Maybe it's the combination of anti-naturalistic effects and golden beefcake. Maybe it's Eiko Ishioka's unbridled creativity. Whatever the reason is, I've always had a special place in my heart for that 2011 flop and wish more people talked about it than they do about other, less exciting calamities like Clash of the Titans and Prince of Persia. Not that mediocre cinema doesn't have its appeal when studying a genre's evolution. 2014 didn't include a single triumphant Sword and Sandal movie amidst its releases, but the failures make for a great case study. If nothing else, one can see the sweaty despair of Hollywood hacks in the way such movies as The Legend of Hercules and Pompeii quote Gladiator. The last film is so blatant in its "homage" that it practically steals an entire action set piece from the Ridley Scott movie. I'm referring to an arena-set recreation of a grand Roman victory over barbarian hordes that goes wrong for the warriors playing Rome's heroes.
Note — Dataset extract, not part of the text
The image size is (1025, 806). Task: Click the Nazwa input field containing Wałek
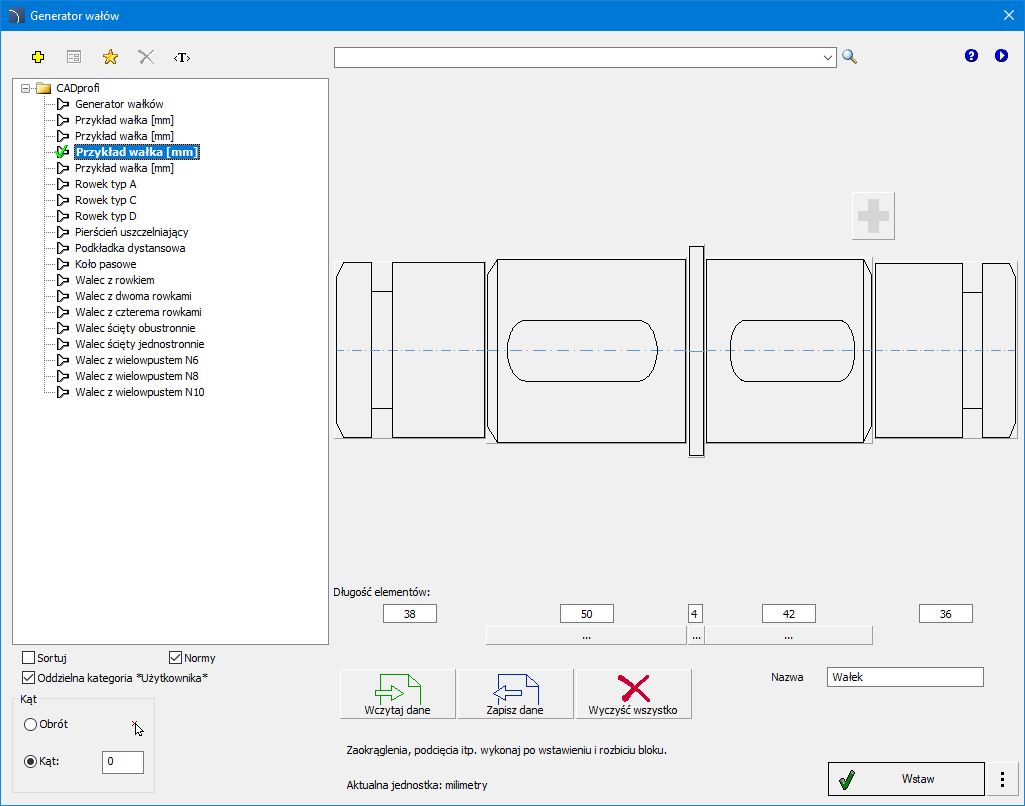tap(905, 677)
That same year saw Scott return to the genre's paradigms in Exodus: Gods and Kings. Only, this time, he attempted to take the fantastical out of the Old Testament while also turning the Bible into the starting point for a lot of CGI-heavy carnage. The movie's sluggish pace and muddy cinematography are already bad enough before one acknowledges the whitewashed casting. Watching Joel Edgerton pain his face with tanner and heavy eyeliner to appear Egyptian is something I didn't need to see. To add insult to injury, the cast is inept, stuck in a po-faced register that does no one any favors. At least in that same year's 300: Rise of an Empire, Eva Green's on hand to contradict the weightiness of it all with a good dose of unhinged drama. Maybe that's the solution. Possibly every Ancient World epic should include Green in its cast.
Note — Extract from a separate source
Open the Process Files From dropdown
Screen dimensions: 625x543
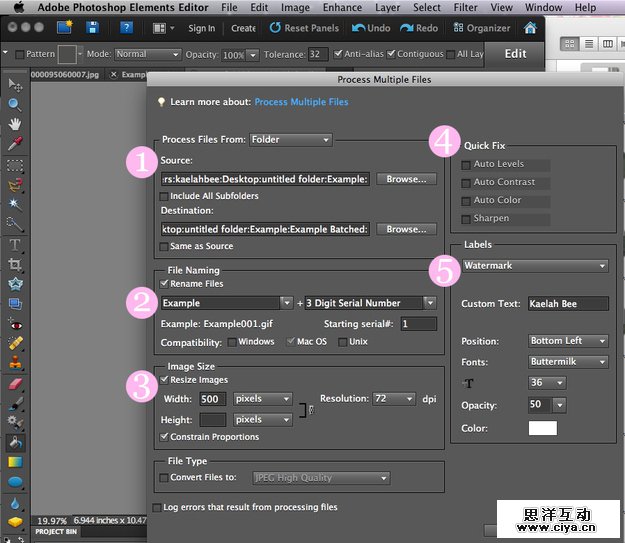(x=290, y=140)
The genre hasn't gone into hibernation again, but one can feel it start to abandon the big screen in favor of the small, at least when it comes to expensive productions. Series like Rome, Spartacus, The Bible, Tut, and others, have shown that there's an audience for this TV in the 21st century. It will be interesting to see how much Gladiator's influence continues to exist within this genre as the movie ages. I hope I've made it apparent how much Ridley Scott's Best Picture champion was a game-changer, how it resurrected and reinvented a model of filmmaking. This is, by no means, an exhaustive history of the Sword and Sandal film, in the new millennium and otherwise. Like many genres and subgenres, this kind of cinema is a complicated beast, encompassing such extremes as the Biblical epics of yore and the porno peplum craze of the 80s. Mostly sexless but bathed in blood, viscera, and wine-flavored adrenaline, Gladiator exists somewhere in the middle.